--- Start of SOURCE EXTRACT ---
For music with clearly tonally distinguishable sections such as verse,
chorus, etc., the segments with the same type may be expected to be
similar to one another in some structural sense (e.g. repetitions of
the chorus).

The type of feature used in segmentation can be selected using the
Feature Type parameter.  The default Hybrid (Constant-Q) is generally
effective for modern studio recordings, while the Chromatic option may
be preferable for live, acoustic, or older recordings, in which
repeated sections may be less consistent in sound.  Also available is
a timbral (MFCC) feature, which is more likely to result in
classification by instrumentation rather than musical content.

Note that this plugin does a substantial amount of processing after
receiving all of the input audio data, before it produces any results.


Similarity
----------

 Identifier:    qm-similarity
 Authors:       Mark Levy, Kurt Jacobson and Chris Cannam
 Category:      Classification

 References:    M. Levy and M. Sandler.
                Lightweight measures for timbral similarity of musical audio.
                In Proceedings of the 1st ACM workshop on Audio and Music
                Computing Multimedia, Santa Barbara, 2006.

                K. Jacobson.
                A Multifaceted Approach to Music Similarity.
                In Proceedings of the Seventh International Conference on
                Music Information Retrieval (ISMIR), 2006.

The Similarity plugin treats each channel of its audio input as a
separate "track", and estimates how similar the tracks are to one
another using a selectable similarity measure.

The plugin also returns the intermediate data used as a basis of the
similarity measure; it can therefore be used on a single channel of
input (with the resulting intermediate data then being applied in some
other similarity or clustering algorithm, for example) if desired, as
well as with multiple inputs.

The underlying audio features used for the similarity measure can be
selected using the Feature Type parameter.  The available features are
Timbre (in which the distance between tracks is a symmetrised
Kullback-Leibler divergence between Gaussian-modelled MFCC means and
variances across each track); Chroma (KL divergence of mean chroma
histogram); Rhythm (cosine distance between "beat spectrum" measures
derived from a short sampled section of the track); and combined
"Timbre and Rhythm" and "Chroma and Rhythm".

The plugin has six outputs: a matrix of the distances between input
channels; a vector containing the distances between the first input
channel and each of the input channels; a pair of vectors containing
the indices of the input channels in the order of their similarity to
the first input channel, and the distances between the first input
channel and each of those channels; the means of the underlying
feature bins (MFCCs or chroma); the variances of the underlying
feature bins; and the beat spectra used for the rhythmic feature.

Because Vamp does not have the capability to return features in matrix
form explicitly, the matrix output is returned as a series of vector
features timestamped at one-second intervals.  Likewise, the
underlying feature outputs contain one vector feature per input
channel, timestamped at one-second intervals (so the feature for the
first channel is at time 0, and so on).  Examining the features that
the plugin actually returns, when run on some test data, may make this
arrangement more clear.
--- End of SOURCE EXTRACT ---
--- Start of GIVEN MATERIAL ---
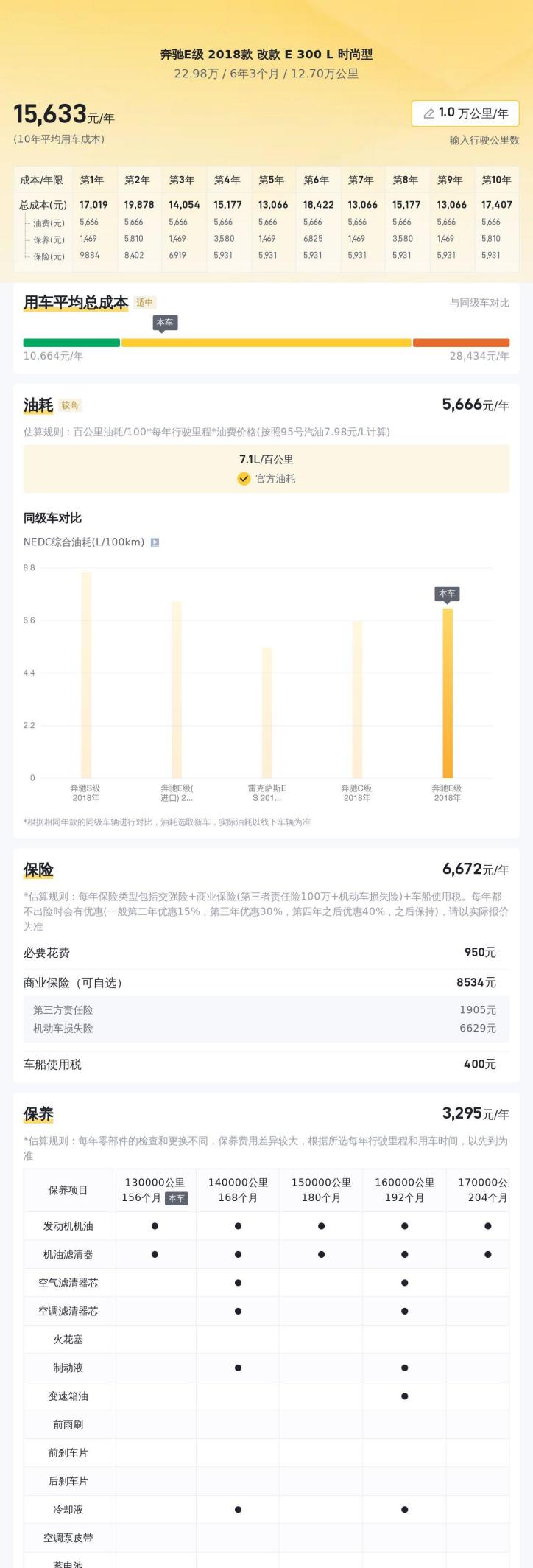Image resolution: width=533 pixels, height=1568 pixels.
Task: Click the 输入行驶公里数 link
Action: (484, 140)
--- End of GIVEN MATERIAL ---
GOAL 1
Reproduce the part of the Vamp plugin documentation starting at "Lightweight measures for" and ending at "K. Jacobson." verbatim.
GOAL 2
Extend the Vamp plugin documentation onward from its final sentence.

OUTPUT 1
Lightweight measures for timbral similarity of musical audio.
                In Proceedings of the 1st ACM workshop on Audio and Music
                Computing Multimedia, Santa Barbara, 2006.

                K. Jacobson.

OUTPUT 2
Note that the underlying feature values are only returned if the
relevant feature type is selected.  That is, the means and variances
outputs are valid provided the pure rhythm feature is not selected;
the beat spectra output is valid provided rhythm is included in the
selected feature type.


Constant-Q Spectrogram
----------------------

 Identifier:    qm-constantq
 Authors:       Christian Landone
 Category:      Visualisation

 References:    J. Brown.
                Calculation of a constant Q spectral transform.
                Journal of the Acoustical Society of America, 89(1):
                425-434, 1991.

The Constant-Q Spectrogram plugin calculates a spectrogram based on a
short-time windowed constant Q spectral transform.  This is a
spectrogram in which the ratio of centre frequency to resolution is
constant for each frequency bin.  The frequency bins correspond to the
frequencies of "musical notes" rather than being linearly spaced in
frequency as they are for the conventional DFT spectrogram.

The pitch range and the number of frequency bins per octave may be
adjusted using the plugin's parameters.  Note that the plugin's
preferred step and block sizes depend on these parameters, and the
plugin will not accept any other block size.


Chromagram
----------

 Identifier:    qm-chromagram
 Authors:       Christian Landone
 Category:      Visualisation

The Chromagram plugin calculates a constant Q spectral transform (as
above) and then wraps the frequency bin values into a single octave,
with each bin containing the sum of the magnitudes from the
corresponding bin in all octaves.  The number of values in each
feature vector returned by the plugin is therefore the same as the
number of bins per octave configured for the underlying constant Q
transform.

The pitch range and the number of frequency bins per octave for the
transform may be adjusted using the plugin's parameters.  Note that
the plugin's preferred step and block sizes depend on these
parameters, and the plugin will not accept any other block size.


Mel-Frequency Cepstral Coefficients
-----------------------------------

 Identifier:    qm-mfcc
 Authors:       Nicolas Chetry and Chris Cannam
 Category:      Low Level Features

 References:    B. Logan.
                Mel-Frequency Cepstral Coefficients for Music Modeling.
                In Proceedings of the First International Symposium on Music
                Information Retrieval (ISMIR), 2000.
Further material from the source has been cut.